If 'max_period“ is left NULL, then it will forecast up to the end of the data.
Examples
# Load example sales
data(ex_sales)
# Create Index
rt_index <- rtIndex(trans_df = ex_sales,
periodicity = 'monthly',
min_date = '2010-06-01',
max_date = '2015-11-30',
adj_type = 'clip',
date = 'sale_date',
price = 'sale_price',
trans_id = 'sale_id',
prop_id = 'pinx',
estimator = 'robust',
log_dep = TRUE,
trim_model = TRUE,
max_period = 48,
smooth = FALSE)
# Create Series (Suppressing messages do to small sample size of this example)
suppressMessages(
hpi_series <- createSeries(hpi_obj = rt_index,
train_period = 12))
Convert dates to a relative period
Description
Create a relative period variable from a date variable
Usage
dateToPeriod(trans_df, date, periodicity = NULL, min_date = NULL,
max_date = NULL, adj_type = "move", ...)
Arguments
trans_df |
data.frame of raw transactions |
date |
name of field containing the date of the sale in Date or POSIXt format |
periodicity |
type of periodicity to use ('yearly', 'quarterly', 'monthly' or 'weekly) |
min_date |
default = NULL; optional minimum date to use |
max_date |
default = NULL; optional maximum date to use |
adj_type |
default = 'move'; how to handle min and max dates within the range of transactions. 'move' min and/or max date or 'clip' the data |
... |
Additional arguments |
Value
original data frame ('trans_df' object) with two new fields: trans_period: integer value counting from the minimum transaction date in the periodicity selected. Base value is 1. Primarily for modeling trans_date: properly formatted transaction date
Further Details
"trans_period" counts from the minimum transaction date provided. As such the period counts are relative, not absolute
Additionally, this function modifies the data.frame that it is given and return that same data.frame that it is given and returns that data.frame with the new fields attached.
Examples
# Load data
data(ex_sales)
# Convert to period df
hpi_data <- dateToPeriod(trans_df = ex_sales,
date = 'sale_date',
periodicity = 'monthly')
Subset of Seattle Home Sales
Description
Seattle home sales from areas 13, 14,an 15 (central Seattle) 2010 to 2016. Includes only detached single family residences and townhomes. Data gathered from the King County Assessor's FTP site. A number of initial data munging tasks were necessary to bring the data into this format.
Usage
data(ex_sales)
Format
A "data.frame" with 5,348 rows and 16 variables
- pinx
The unique property identifying code. Original value is preceded by two '..'s to prevent the dropping of leading zeros
- sale_id
The unique transaction identifying code.

Task to complete -> Resume the house price index documentation, starting right after its last sentence.

Stored data ->
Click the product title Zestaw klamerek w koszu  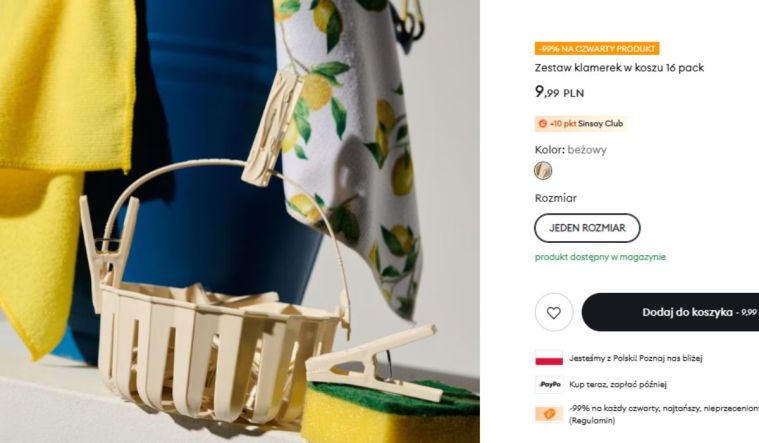(x=619, y=68)
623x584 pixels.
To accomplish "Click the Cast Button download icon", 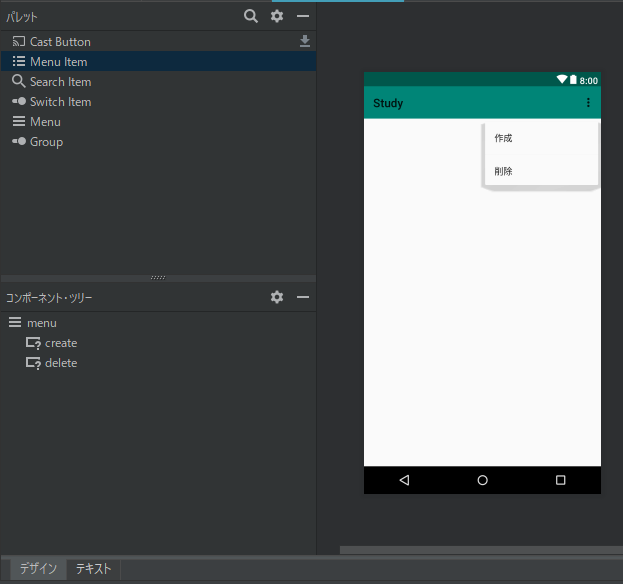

Response to this exercise ->
- sale_price
Price of the home
- sale_date
Date of sale
- use_type
Property use type
- area
Assessment area or zone
- lot_sf
Size of lot in square feet
- wfnt
Is property waterfront?
- bldg_grade
Quality of the building construction (higher is better)
- tot_sf
Size of home in square feet
- beds
Number of bedrooms
- baths
Number of bathrooms
- age
Age of home
- eff_age
Age of home, considering major remodels
- longitude
Longitude
- latitude
Latitude
Source
King County Assessor: http://info.kingcounty.gov/assessor/DataDownload/
Create data for 'hed' approach
Description
Generate standardized data for the 'hed' modeling approach
Usage
hedCreateTrans(trans_df, prop_id, trans_id, price, date = NULL,
periodicity = NULL, ...)
Arguments
trans_df |
sales transaction in either a data.frame or a trans_df class from dateToPeriod() function |
prop_id |
field contain the unique property identification |
trans_id |
field containing the unique transaction identification |
price |
field containing the transaction price |
date |
default=NULL, field containing the date of the transaction. Only necessary if not passing an 'hpidata' object |
periodicity |
default=NULL, field containing the desired periodicity of analysis. Only necessary if not passing a 'hpidata' object |
... |
Additional arguments |
Value
data.frame of transactions with standardized period field. Note that a full data.frame of the possible periods, their values and names can be found in the attributes to the returned 'hed' object
Examples
# Load example data
data(ex_sales)
# Create Hed Data
ex_heddata <- hedCreateTrans(trans_df = ex_sales,
prop_id = 'pinx',
trans_id = 'sale_id',
price = 'sale_price',
date = 'sale_date',
periodicity = 'monthly')
Create a full index object by hedonic approach
Description
Wrapper to create index object via entire hedonic approach
Usage
hedIndex(trans_df, dep_var = NULL, ind_var = NULL, hed_spec = NULL,
...)
Arguments
trans_df |
data.frame of transactions |
dep_var |
default = NULL; Dependent variable in hedonic model |
ind_var |
default = NULL; Independent variables in the hedonic model |
hed_spec |
default = NULL; Full hedonic model specification |
... |
Additional Arguments |
Value
'hpi“ object. S3 list with:
- data
'hpidata' object
- model
'hpimodel' object
- index
'hpiindex' object
Further Details
Additional argument need to provide necessary argument for create 'hpidata' objects if the 'trans_df' object is not of that class.
Examples
# Load data
data(ex_sales)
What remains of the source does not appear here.